[Stored data]
========================================================================

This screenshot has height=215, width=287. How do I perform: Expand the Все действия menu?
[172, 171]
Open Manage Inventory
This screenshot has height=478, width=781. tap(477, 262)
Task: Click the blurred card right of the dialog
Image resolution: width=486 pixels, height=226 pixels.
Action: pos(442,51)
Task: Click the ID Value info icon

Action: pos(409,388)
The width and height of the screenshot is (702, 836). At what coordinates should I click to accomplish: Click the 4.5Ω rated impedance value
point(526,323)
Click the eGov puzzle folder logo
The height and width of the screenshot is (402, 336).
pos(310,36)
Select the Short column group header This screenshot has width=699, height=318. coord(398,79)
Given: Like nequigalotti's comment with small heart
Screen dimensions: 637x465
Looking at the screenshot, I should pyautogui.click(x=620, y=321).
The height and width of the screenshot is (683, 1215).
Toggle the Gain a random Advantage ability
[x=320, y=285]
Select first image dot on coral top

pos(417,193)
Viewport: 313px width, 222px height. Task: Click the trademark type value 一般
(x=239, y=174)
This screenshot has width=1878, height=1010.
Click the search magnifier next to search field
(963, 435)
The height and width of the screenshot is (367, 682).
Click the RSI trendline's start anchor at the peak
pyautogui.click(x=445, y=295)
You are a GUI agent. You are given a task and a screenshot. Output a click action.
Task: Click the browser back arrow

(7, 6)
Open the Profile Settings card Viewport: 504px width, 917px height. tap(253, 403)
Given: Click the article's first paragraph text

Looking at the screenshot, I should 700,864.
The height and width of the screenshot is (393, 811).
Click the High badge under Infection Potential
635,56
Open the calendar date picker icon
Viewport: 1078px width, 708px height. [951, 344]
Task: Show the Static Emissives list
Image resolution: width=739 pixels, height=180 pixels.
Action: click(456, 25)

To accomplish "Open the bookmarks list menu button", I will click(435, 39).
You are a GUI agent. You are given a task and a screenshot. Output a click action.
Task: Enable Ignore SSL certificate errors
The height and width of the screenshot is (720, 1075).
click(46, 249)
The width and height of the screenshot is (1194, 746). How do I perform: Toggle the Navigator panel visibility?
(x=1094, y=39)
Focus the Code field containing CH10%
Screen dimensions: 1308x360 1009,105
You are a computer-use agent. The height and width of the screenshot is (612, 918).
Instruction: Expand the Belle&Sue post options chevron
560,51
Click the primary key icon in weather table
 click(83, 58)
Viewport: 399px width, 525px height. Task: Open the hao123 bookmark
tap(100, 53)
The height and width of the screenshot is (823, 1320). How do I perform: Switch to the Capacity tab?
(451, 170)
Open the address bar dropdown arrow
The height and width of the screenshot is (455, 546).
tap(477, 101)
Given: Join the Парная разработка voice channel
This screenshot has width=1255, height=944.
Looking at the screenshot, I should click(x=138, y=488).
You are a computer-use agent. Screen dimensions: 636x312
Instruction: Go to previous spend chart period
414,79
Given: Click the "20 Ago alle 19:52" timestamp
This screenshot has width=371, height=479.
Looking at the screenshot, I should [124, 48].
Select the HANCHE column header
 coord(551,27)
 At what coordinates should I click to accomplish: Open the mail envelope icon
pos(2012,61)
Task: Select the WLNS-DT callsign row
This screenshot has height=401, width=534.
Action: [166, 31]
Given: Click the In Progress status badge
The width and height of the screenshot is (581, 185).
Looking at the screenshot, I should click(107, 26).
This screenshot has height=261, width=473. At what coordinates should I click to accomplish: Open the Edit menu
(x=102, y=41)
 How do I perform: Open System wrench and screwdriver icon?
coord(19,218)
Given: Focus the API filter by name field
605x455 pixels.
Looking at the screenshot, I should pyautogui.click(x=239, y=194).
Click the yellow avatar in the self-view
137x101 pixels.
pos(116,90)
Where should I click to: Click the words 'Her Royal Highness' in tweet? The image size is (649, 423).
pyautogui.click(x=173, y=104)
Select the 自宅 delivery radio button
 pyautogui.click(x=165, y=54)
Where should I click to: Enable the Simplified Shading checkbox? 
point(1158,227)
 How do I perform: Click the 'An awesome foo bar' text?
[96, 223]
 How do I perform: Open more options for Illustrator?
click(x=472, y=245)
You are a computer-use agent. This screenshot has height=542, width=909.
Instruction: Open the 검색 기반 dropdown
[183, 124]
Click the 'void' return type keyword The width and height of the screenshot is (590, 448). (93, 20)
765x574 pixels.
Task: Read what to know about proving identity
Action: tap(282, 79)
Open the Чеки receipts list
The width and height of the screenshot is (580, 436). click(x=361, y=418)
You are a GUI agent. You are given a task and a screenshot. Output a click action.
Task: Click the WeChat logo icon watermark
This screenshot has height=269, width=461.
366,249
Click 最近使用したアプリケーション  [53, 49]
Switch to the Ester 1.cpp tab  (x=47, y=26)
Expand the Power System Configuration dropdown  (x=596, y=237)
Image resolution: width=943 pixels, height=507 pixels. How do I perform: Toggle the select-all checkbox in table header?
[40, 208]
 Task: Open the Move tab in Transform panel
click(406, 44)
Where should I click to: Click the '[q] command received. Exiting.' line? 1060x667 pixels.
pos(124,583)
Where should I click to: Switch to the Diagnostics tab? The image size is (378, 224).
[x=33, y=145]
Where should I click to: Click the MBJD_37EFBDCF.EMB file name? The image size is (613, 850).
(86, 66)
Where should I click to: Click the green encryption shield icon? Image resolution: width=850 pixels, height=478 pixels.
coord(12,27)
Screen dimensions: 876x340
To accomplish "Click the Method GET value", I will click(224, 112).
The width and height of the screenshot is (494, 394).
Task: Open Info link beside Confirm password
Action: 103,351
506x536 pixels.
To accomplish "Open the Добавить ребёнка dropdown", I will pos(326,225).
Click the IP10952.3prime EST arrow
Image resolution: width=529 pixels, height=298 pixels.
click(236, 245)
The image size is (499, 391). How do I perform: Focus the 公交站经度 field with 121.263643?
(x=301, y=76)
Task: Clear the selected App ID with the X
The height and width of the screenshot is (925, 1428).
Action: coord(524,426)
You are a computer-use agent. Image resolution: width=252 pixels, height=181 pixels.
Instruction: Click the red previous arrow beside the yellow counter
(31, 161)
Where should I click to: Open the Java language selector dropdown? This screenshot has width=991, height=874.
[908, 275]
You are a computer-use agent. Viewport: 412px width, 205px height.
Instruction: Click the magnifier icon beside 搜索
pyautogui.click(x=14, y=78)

========================================================================

**ABOUT THIS EXERCISE:**
Down to the last line, copy the entries above exactly.

**ANSWER TO THE PROBLEM:**
This screenshot has height=215, width=287. How do I perform: Expand the Все действия menu?
[172, 171]
Open Manage Inventory
This screenshot has height=478, width=781. tap(477, 262)
Task: Click the blurred card right of the dialog
Image resolution: width=486 pixels, height=226 pixels.
Action: pos(442,51)
Task: Click the ID Value info icon

Action: pos(409,388)
The width and height of the screenshot is (702, 836). At what coordinates should I click to accomplish: Click the 4.5Ω rated impedance value
point(526,323)
Click the eGov puzzle folder logo
The height and width of the screenshot is (402, 336).
pos(310,36)
Select the Short column group header This screenshot has width=699, height=318. coord(398,79)
Given: Like nequigalotti's comment with small heart
Screen dimensions: 637x465
Looking at the screenshot, I should pyautogui.click(x=620, y=321).
The height and width of the screenshot is (683, 1215).
Toggle the Gain a random Advantage ability
[x=320, y=285]
Select first image dot on coral top

pos(417,193)
Viewport: 313px width, 222px height. Task: Click the trademark type value 一般
(x=239, y=174)
This screenshot has width=1878, height=1010.
Click the search magnifier next to search field
(963, 435)
The height and width of the screenshot is (367, 682).
Click the RSI trendline's start anchor at the peak
pyautogui.click(x=445, y=295)
You are a GUI agent. You are given a task and a screenshot. Output a click action.
Task: Click the browser back arrow

(7, 6)
Open the Profile Settings card Viewport: 504px width, 917px height. tap(253, 403)
Given: Click the article's first paragraph text

Looking at the screenshot, I should 700,864.
The height and width of the screenshot is (393, 811).
Click the High badge under Infection Potential
635,56
Open the calendar date picker icon
Viewport: 1078px width, 708px height. [951, 344]
Task: Show the Static Emissives list
Image resolution: width=739 pixels, height=180 pixels.
Action: click(456, 25)

To accomplish "Open the bookmarks list menu button", I will click(435, 39).
You are a GUI agent. You are given a task and a screenshot. Output a click action.
Task: Enable Ignore SSL certificate errors
The height and width of the screenshot is (720, 1075).
click(46, 249)
The width and height of the screenshot is (1194, 746). How do I perform: Toggle the Navigator panel visibility?
(x=1094, y=39)
Focus the Code field containing CH10%
Screen dimensions: 1308x360 1009,105
You are a computer-use agent. The height and width of the screenshot is (612, 918).
Instruction: Expand the Belle&Sue post options chevron
560,51
Click the primary key icon in weather table
 click(83, 58)
Viewport: 399px width, 525px height. Task: Open the hao123 bookmark
tap(100, 53)
The height and width of the screenshot is (823, 1320). How do I perform: Switch to the Capacity tab?
(451, 170)
Open the address bar dropdown arrow
The height and width of the screenshot is (455, 546).
tap(477, 101)
Given: Join the Парная разработка voice channel
This screenshot has width=1255, height=944.
Looking at the screenshot, I should click(x=138, y=488).
You are a computer-use agent. Screen dimensions: 636x312
Instruction: Go to previous spend chart period
414,79
Given: Click the "20 Ago alle 19:52" timestamp
This screenshot has width=371, height=479.
Looking at the screenshot, I should [124, 48].
Select the HANCHE column header
 coord(551,27)
 At what coordinates should I click to accomplish: Open the mail envelope icon
pos(2012,61)
Task: Select the WLNS-DT callsign row
This screenshot has height=401, width=534.
Action: [166, 31]
Given: Click the In Progress status badge
The width and height of the screenshot is (581, 185).
Looking at the screenshot, I should click(107, 26).
This screenshot has height=261, width=473. At what coordinates should I click to accomplish: Open the Edit menu
(x=102, y=41)
 How do I perform: Open System wrench and screwdriver icon?
coord(19,218)
Given: Focus the API filter by name field
605x455 pixels.
Looking at the screenshot, I should pyautogui.click(x=239, y=194).
Click the yellow avatar in the self-view
137x101 pixels.
pos(116,90)
Where should I click to: Click the words 'Her Royal Highness' in tweet? The image size is (649, 423).
pyautogui.click(x=173, y=104)
Select the 自宅 delivery radio button
 pyautogui.click(x=165, y=54)
Where should I click to: Enable the Simplified Shading checkbox? 
point(1158,227)
 How do I perform: Click the 'An awesome foo bar' text?
[96, 223]
 How do I perform: Open more options for Illustrator?
click(x=472, y=245)
You are a computer-use agent. This screenshot has height=542, width=909.
Instruction: Open the 검색 기반 dropdown
[183, 124]
Click the 'void' return type keyword The width and height of the screenshot is (590, 448). (93, 20)
765x574 pixels.
Task: Read what to know about proving identity
Action: tap(282, 79)
Open the Чеки receipts list
The width and height of the screenshot is (580, 436). click(x=361, y=418)
You are a GUI agent. You are given a task and a screenshot. Output a click action.
Task: Click the WeChat logo icon watermark
This screenshot has height=269, width=461.
366,249
Click 最近使用したアプリケーション  [53, 49]
Switch to the Ester 1.cpp tab  (x=47, y=26)
Expand the Power System Configuration dropdown  (x=596, y=237)
Image resolution: width=943 pixels, height=507 pixels. How do I perform: Toggle the select-all checkbox in table header?
[40, 208]
 Task: Open the Move tab in Transform panel
click(406, 44)
Where should I click to: Click the '[q] command received. Exiting.' line? 1060x667 pixels.
pos(124,583)
Where should I click to: Switch to the Diagnostics tab? The image size is (378, 224).
[x=33, y=145]
Where should I click to: Click the MBJD_37EFBDCF.EMB file name? The image size is (613, 850).
(86, 66)
Where should I click to: Click the green encryption shield icon? Image resolution: width=850 pixels, height=478 pixels.
coord(12,27)
Screen dimensions: 876x340
To accomplish "Click the Method GET value", I will click(224, 112).
The width and height of the screenshot is (494, 394).
Task: Open Info link beside Confirm password
Action: 103,351
506x536 pixels.
To accomplish "Open the Добавить ребёнка dropdown", I will pos(326,225).
Click the IP10952.3prime EST arrow
Image resolution: width=529 pixels, height=298 pixels.
click(236, 245)
The image size is (499, 391). How do I perform: Focus the 公交站经度 field with 121.263643?
(x=301, y=76)
Task: Clear the selected App ID with the X
The height and width of the screenshot is (925, 1428).
Action: coord(524,426)
You are a computer-use agent. Image resolution: width=252 pixels, height=181 pixels.
Instruction: Click the red previous arrow beside the yellow counter
(31, 161)
Where should I click to: Open the Java language selector dropdown? This screenshot has width=991, height=874.
[908, 275]
You are a computer-use agent. Viewport: 412px width, 205px height.
Instruction: Click the magnifier icon beside 搜索
pyautogui.click(x=14, y=78)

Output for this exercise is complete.